Rarely do patients get the best deal in-network when you consider BOTH cost and quality of care. Without working in a doctor’s office, it is difficult for patients to fully appreciate that doctors may be willing to enhance their service or take less than the insurance company’s “discount” rate rate for services if they don’t have to bother with insurance-related paper work and associated liabilities. This is the opposite approach from “Obamacare”, which has made the managed care model the-law-of-the-land. It is now possible to bypass managed care for all healthcare except major medical expenses and the “free” stuff included in Obamacare.

Doctors Have to Choose Their Path To Survive The Times:

Doctors have been cobbling together various compensation to counter to eroding effects of the managed care squeeze, but are finally reaching the end of the road. With their backs against the wall the choices are relatively few. The choices are:

(1) Retire early

(2) Make a lateral professional move into a related area of healthcare such as academics, medical sales/consulting, research, insurance reviews, personal injury, etc

(3) Sell the practice to large hospital groups and become a 9-5 employee with rigid templates to follow

(4) Gather into larger high volume group practices, utilizing physician extenders such as nurse practitioners and physician assistants

(5) High-end concierge medicine, charging a membership/access fee (essentially for the wealthy and desperate frequent-flyers)

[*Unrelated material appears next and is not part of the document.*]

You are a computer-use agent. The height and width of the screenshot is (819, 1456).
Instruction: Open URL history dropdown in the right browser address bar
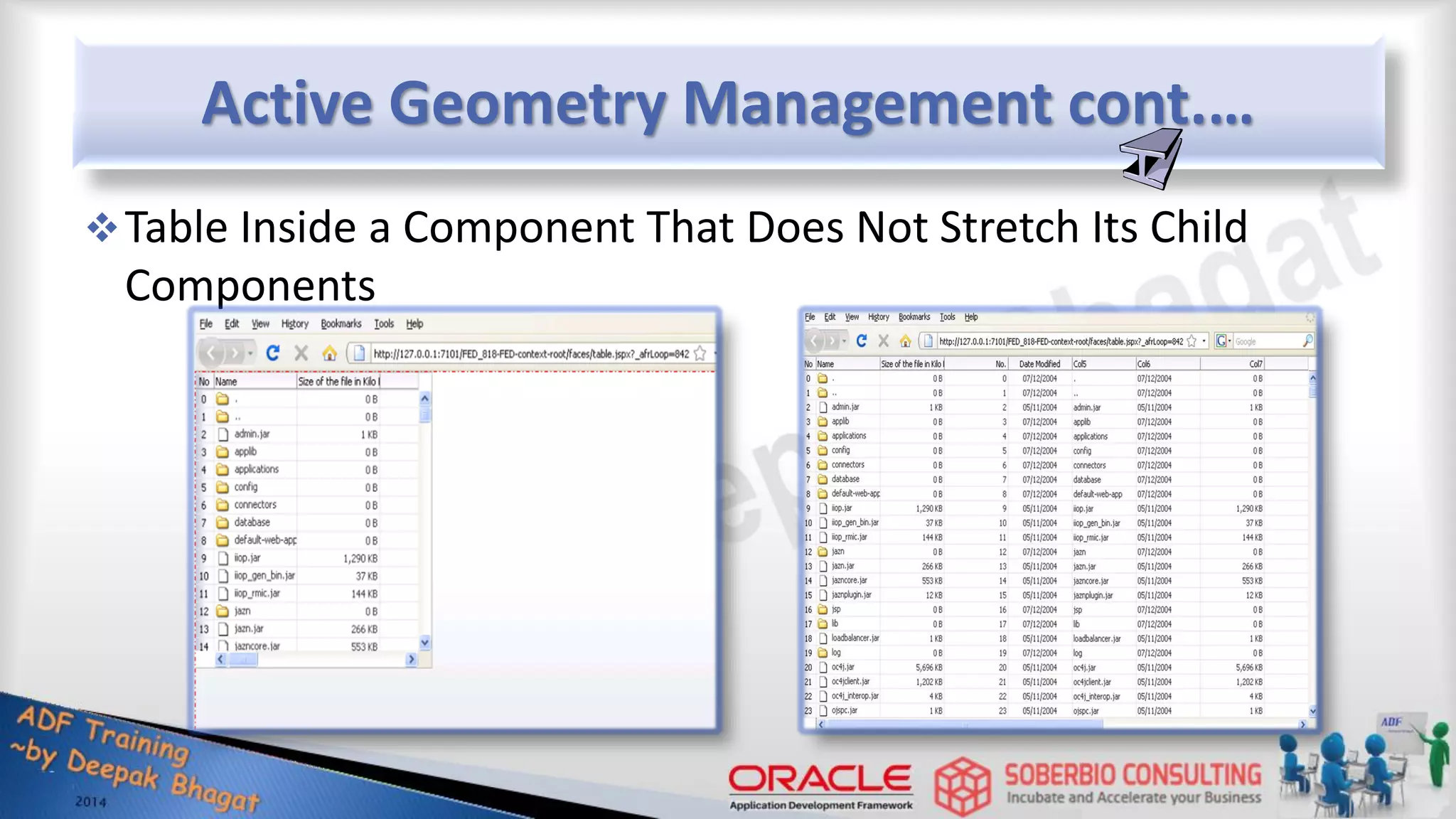click(x=1204, y=341)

(6) Discount PCP community clinics who do not take insurance, and which requires multiple doctors to run under special fee arrangements for labs/imaging and specialty referrals, and access to special discounts for generic medicines. These clinics are usually walk-in only, and often have long wait times

(7) Discount specialty mini-clinic, who keeps costs down by having small offices and limited support staff. They avoid bureaucratic costs associated with accepting insurance, and focus on certain procedures/health conditions, and usually outsource labs, imaging, and ancillary services. These clinics will underwhelm if you are used to high-end medical specialty clinics, but the doctor and staff are less stressed, and there are obviously benefits to seeing a doctor that has more focus than a family doctor, but more general medical services and better access than a specialist.

So Why Choose Us? We have taken path#7 above — discount specialty mini-clinic — mainly hypothyroid, minor acute and chronic musculoskeletal conditions, and many of the most common family practice concerns.

We are an obvious choice for almost all common non-emergency healthcare. We DO NOT provide urgent care services for fractures, heart emergencies, asthma attacks, pregnancy related emergencies/delivery, severe attacks of pain (we do not use narcotic pain medicine), wounds which need stitches, insect/scorpion bites, etc. If in doubt about whether we provide a service for an urgent medical need, please go to urgent care or ER or call 911.

We provide medical exams and care for most problems that are typically presented to a the following types of offices: FAMILY PRACTICE (except vaccinations, PAP, & digital prostate exams, well-baby/child exam, well-woman exam, well-man exam).  We focus primarily on ages 14 to 64, ENDOCRINOLOGY (except Type 1 diabetes, hyperthyroid, and rare hormone diseases), spinal manipulation & traction as an ALTERNATIVE TO CHIROPRACTIC and PHYSICAL THERAPY, COSMETIC DERMATOLOGY (not diagnostic dermatology), and ACUPUNCTURE.